Required work -
Report back every line in the data that includes the string "width".

=== Working data ===

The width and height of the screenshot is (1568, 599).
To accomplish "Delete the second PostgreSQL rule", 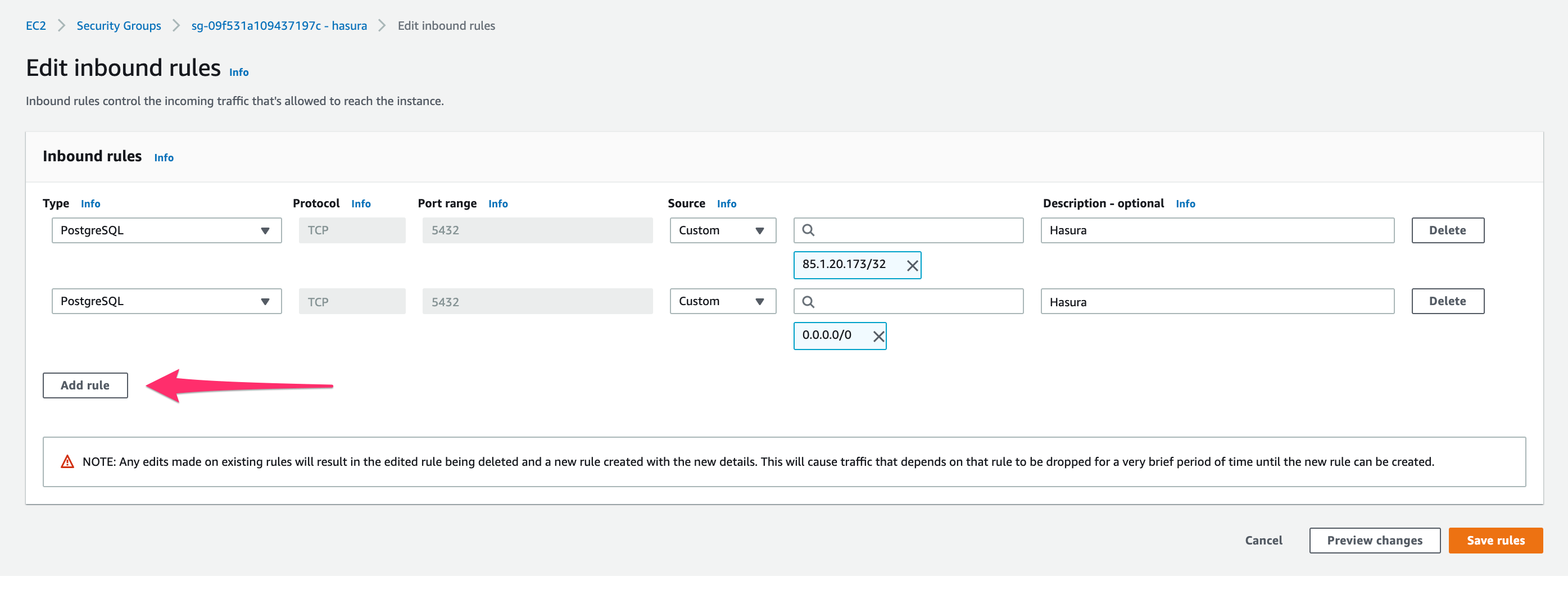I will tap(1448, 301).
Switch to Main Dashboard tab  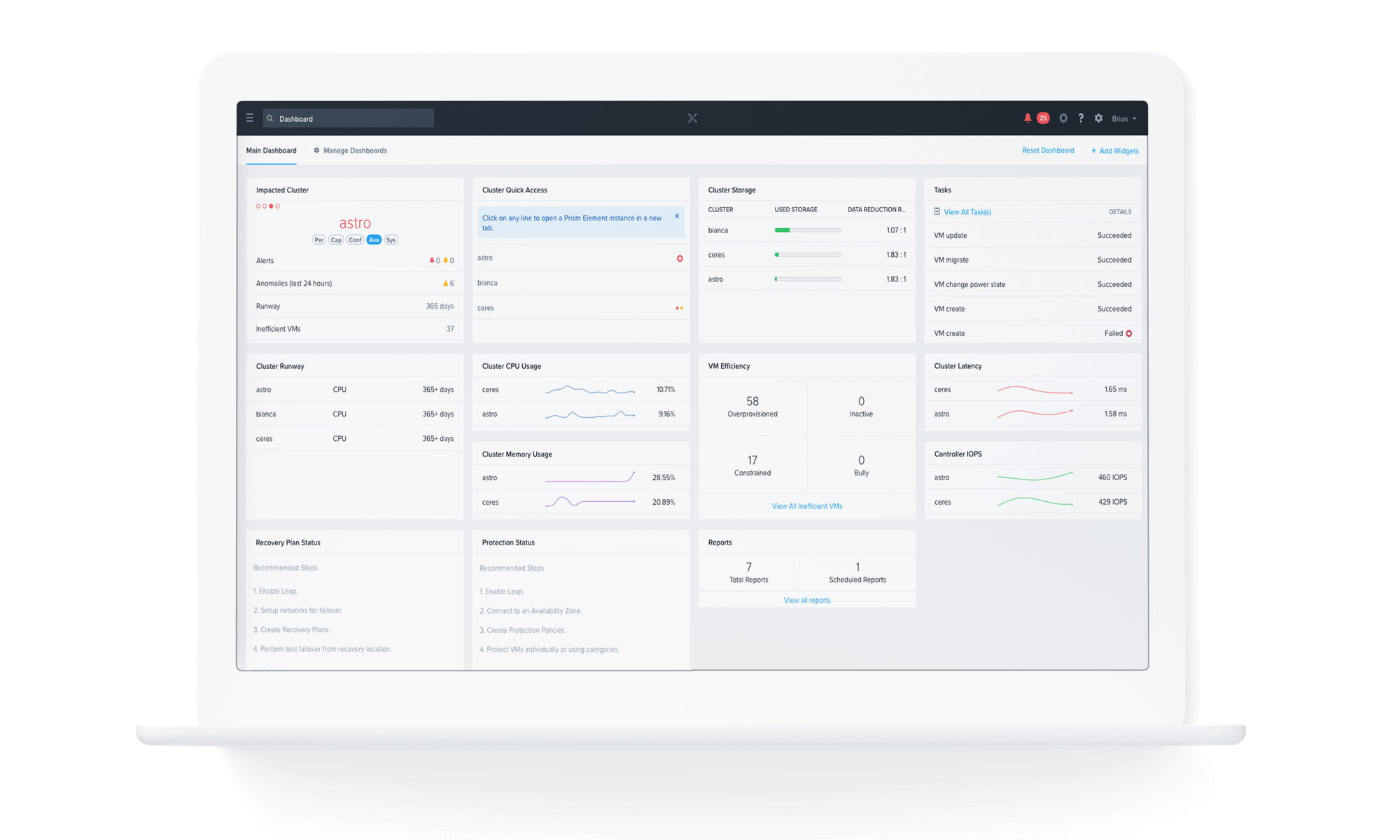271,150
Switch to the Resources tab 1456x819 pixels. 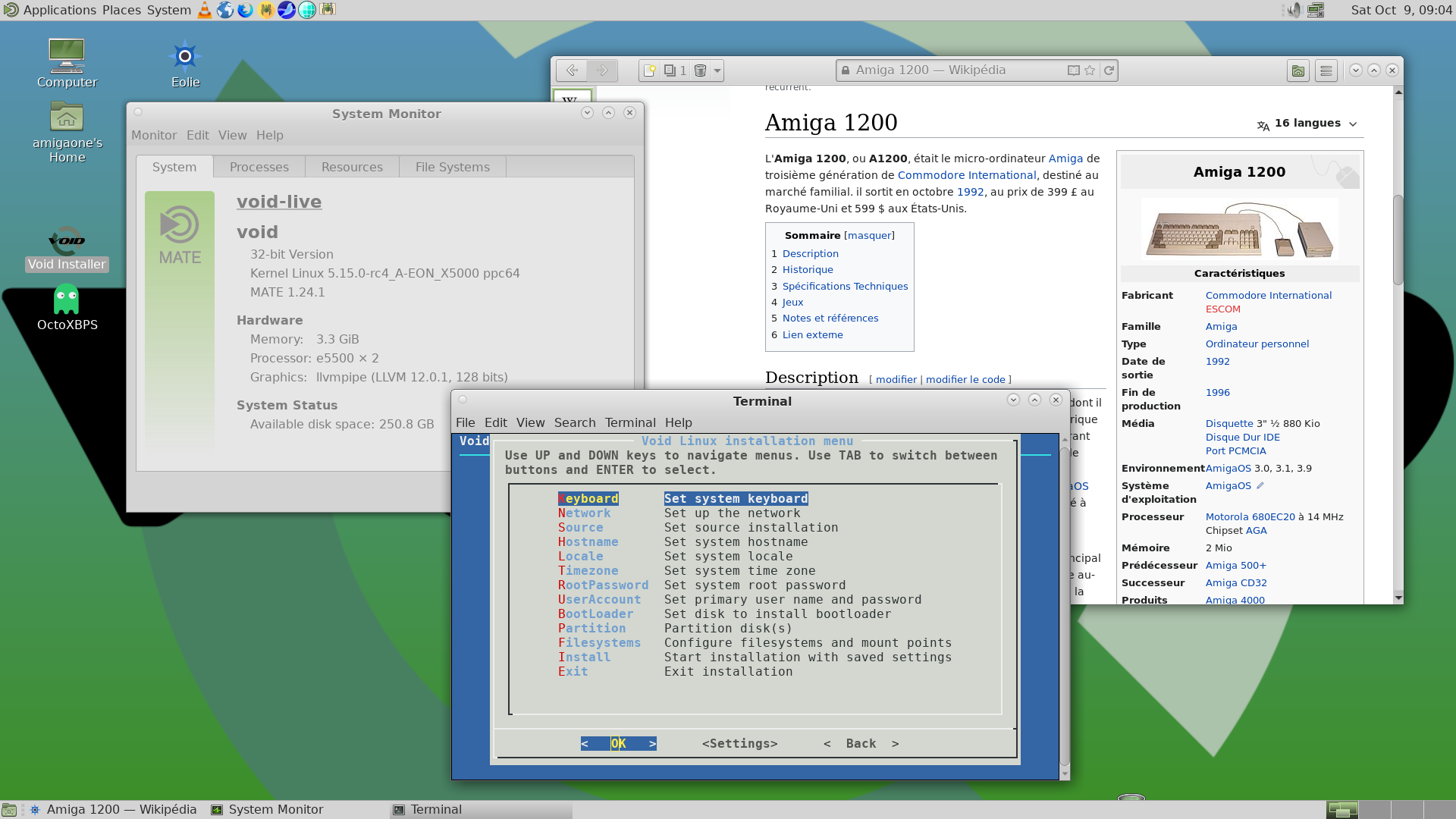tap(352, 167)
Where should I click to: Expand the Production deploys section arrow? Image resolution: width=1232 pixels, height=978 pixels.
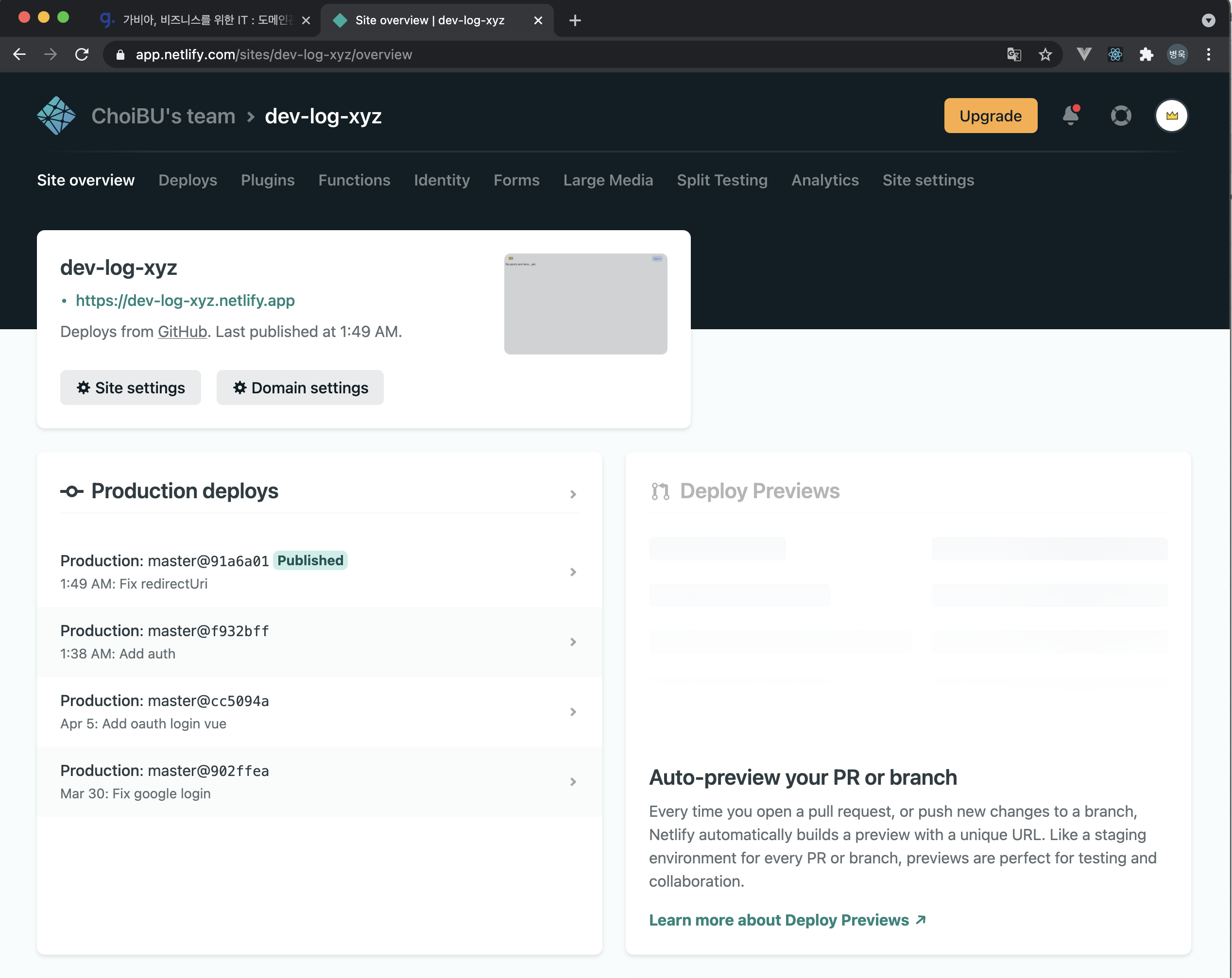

===

Output below -
The width and height of the screenshot is (1568, 599).
Where should I click to: Expand the Production deploys section arrow? Image resolution: width=1232 pixels, height=978 pixels.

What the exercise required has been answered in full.